What to watch, and what the EU fight is actually about

The dispute will likely resolve slowly. Apple has no timeline for Siri AI on iPhone or iPad in the EU, while the Commission maintains that nothing in the DMA prevents Apple from launching. European Digital Rights' Penfrat invoked USB-C as precedent: Apple resisted that mandate loudly and eventually complied (The Verge). Whether the same dynamic plays out here depends on whether a compliant architecture is technically achievable or genuinely incompatible with Apple's security model, a question no neutral party has yet been asked to answer.

Three things are worth tracking in the meantime, because they bear on users everywhere, not just in Europe.

Who actually controls your data routing.

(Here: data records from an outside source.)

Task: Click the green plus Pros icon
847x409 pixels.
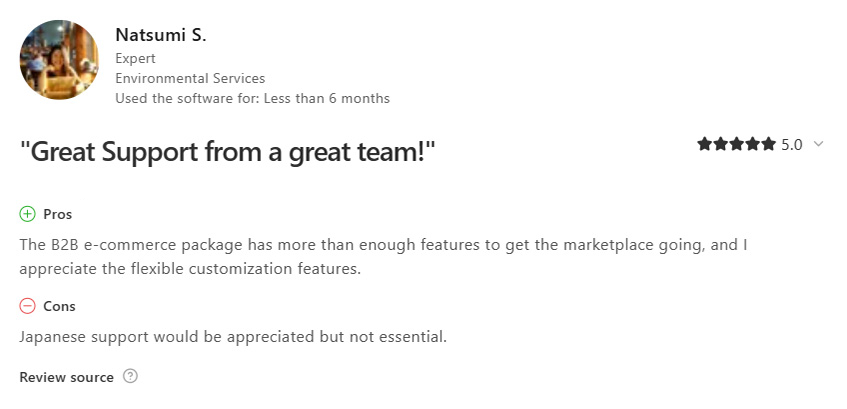Action: click(27, 214)
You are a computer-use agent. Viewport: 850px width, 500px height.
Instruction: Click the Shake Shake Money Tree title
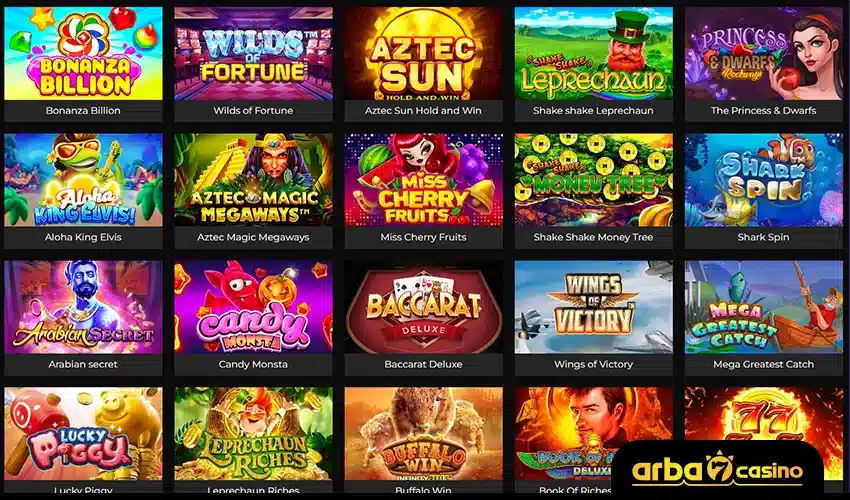click(593, 237)
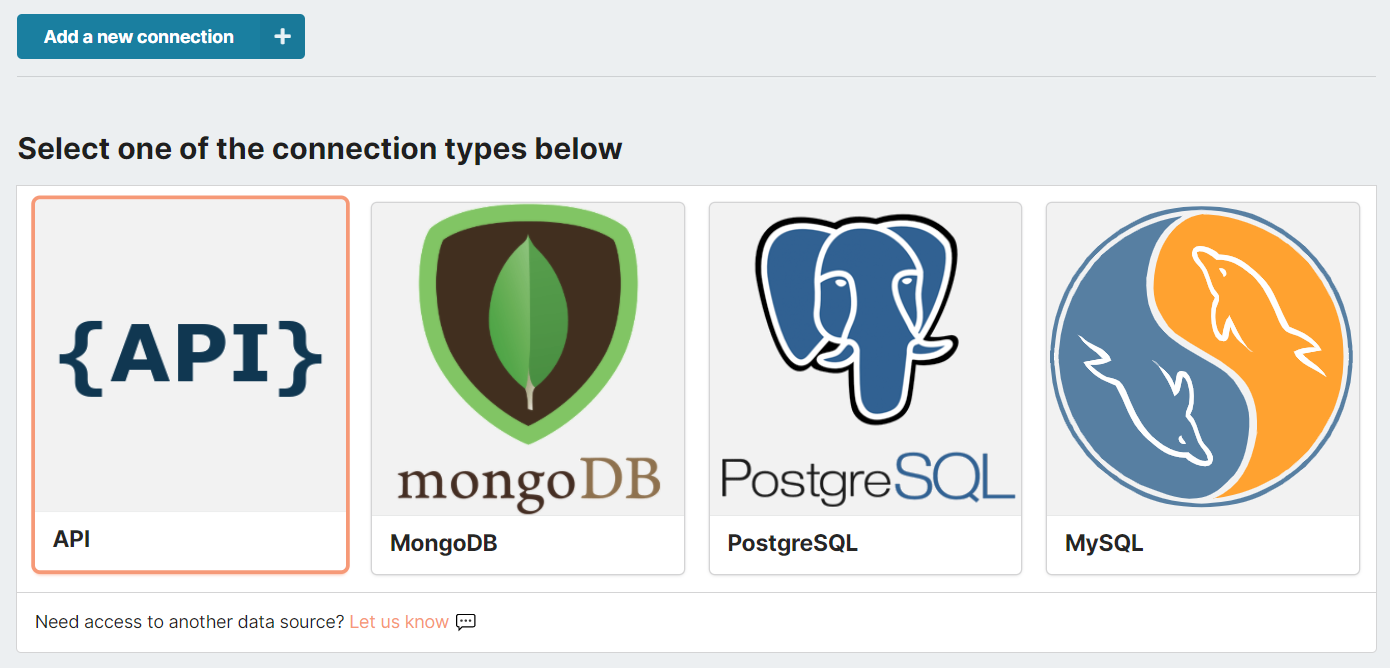Viewport: 1390px width, 668px height.
Task: Select the PostgreSQL card label
Action: pos(793,544)
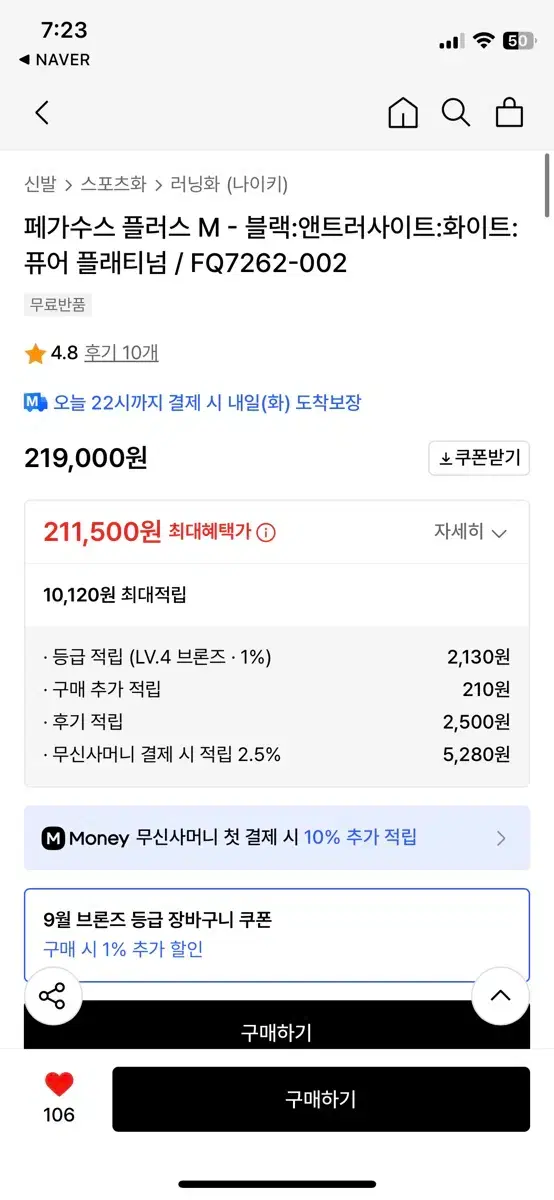Open the 후기 10개 reviews link
554x1200 pixels.
pyautogui.click(x=121, y=353)
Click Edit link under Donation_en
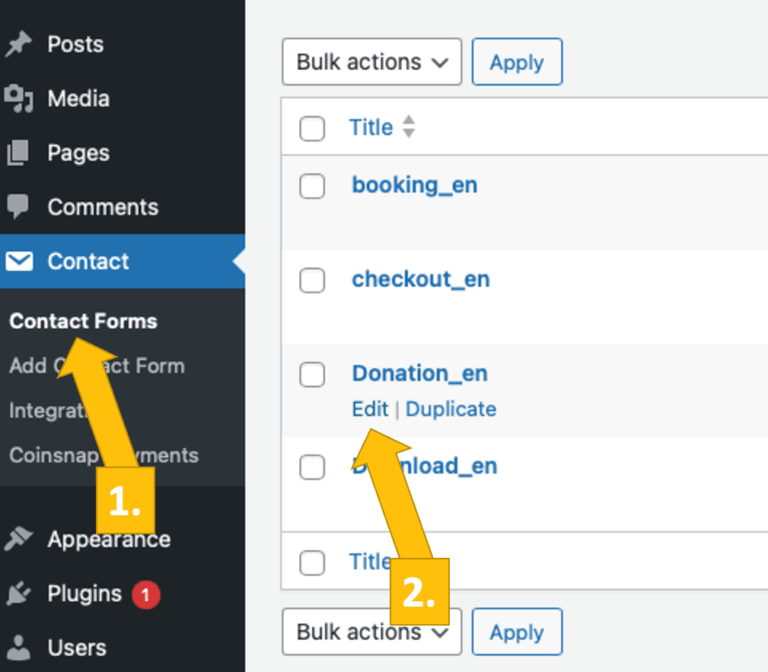 (370, 409)
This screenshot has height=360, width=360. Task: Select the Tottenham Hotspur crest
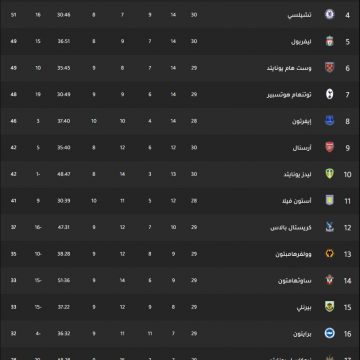pyautogui.click(x=329, y=94)
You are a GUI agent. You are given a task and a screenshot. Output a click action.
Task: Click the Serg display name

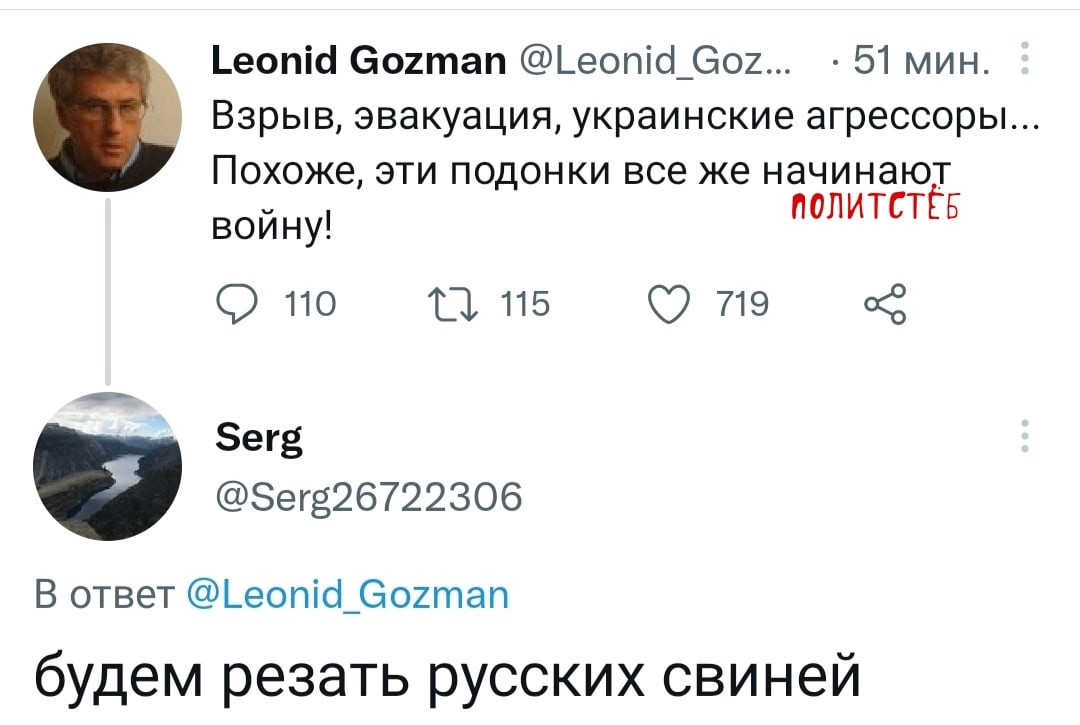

Under Extensions, each query sent through a third-party provider travels under that provider's privacy policy, not Apple's. The per-query permission gates are a real safeguard, but they place significant governance weight on individual decisions at massive scale. According to Beri.net's analysis, 81% of Apple Intelligence queries currently run on-device, with 14% going to Private Cloud Compute and 5% to ChatGPT by user opt-in. When Extensions go live this fall, Beri.net warns that distribution will shift, routing some queries to providers whose data practices vary considerably.

Where Apple's privacy claims rest on Apple's own assurances. The Private Cloud Compute architecture is technically sophisticated and more open to external scrutiny than most comparable systems. But the strongest claims about data deletion, minimal off-device transmission, and third-party hardware isolation are currently verifiable primarily through Apple's descriptions and the limited inspections Apple enables. That gap matters whether you're a regulator deciding policy or a user deciding how much to trust the system (Ars Technica).

What the EU fight is really about. Apple has a legitimate technical argument that mediated, controlled interoperability is safer than unmediated parity access. The Commission has a legitimate competition argument that Apple shouldn't be the sole arbiter of which AI tools Europeans use. Neither position is obviously wrong. What both positions share is that they're advanced by parties with substantial competitive interests, and that user privacy is a useful argument for both, which is not the same as it being the primary concern of either.

The data risk from agentic AI is real, it's growing, and it was identified by researchers well before this regulatory standoff began. Europe didn't create it. Apple hasn't solved it. The structural vulnerabilities that come with giving any AI assistant deep access to your personal data exist independent of where negotiations between Cupertino and Brussels eventually land.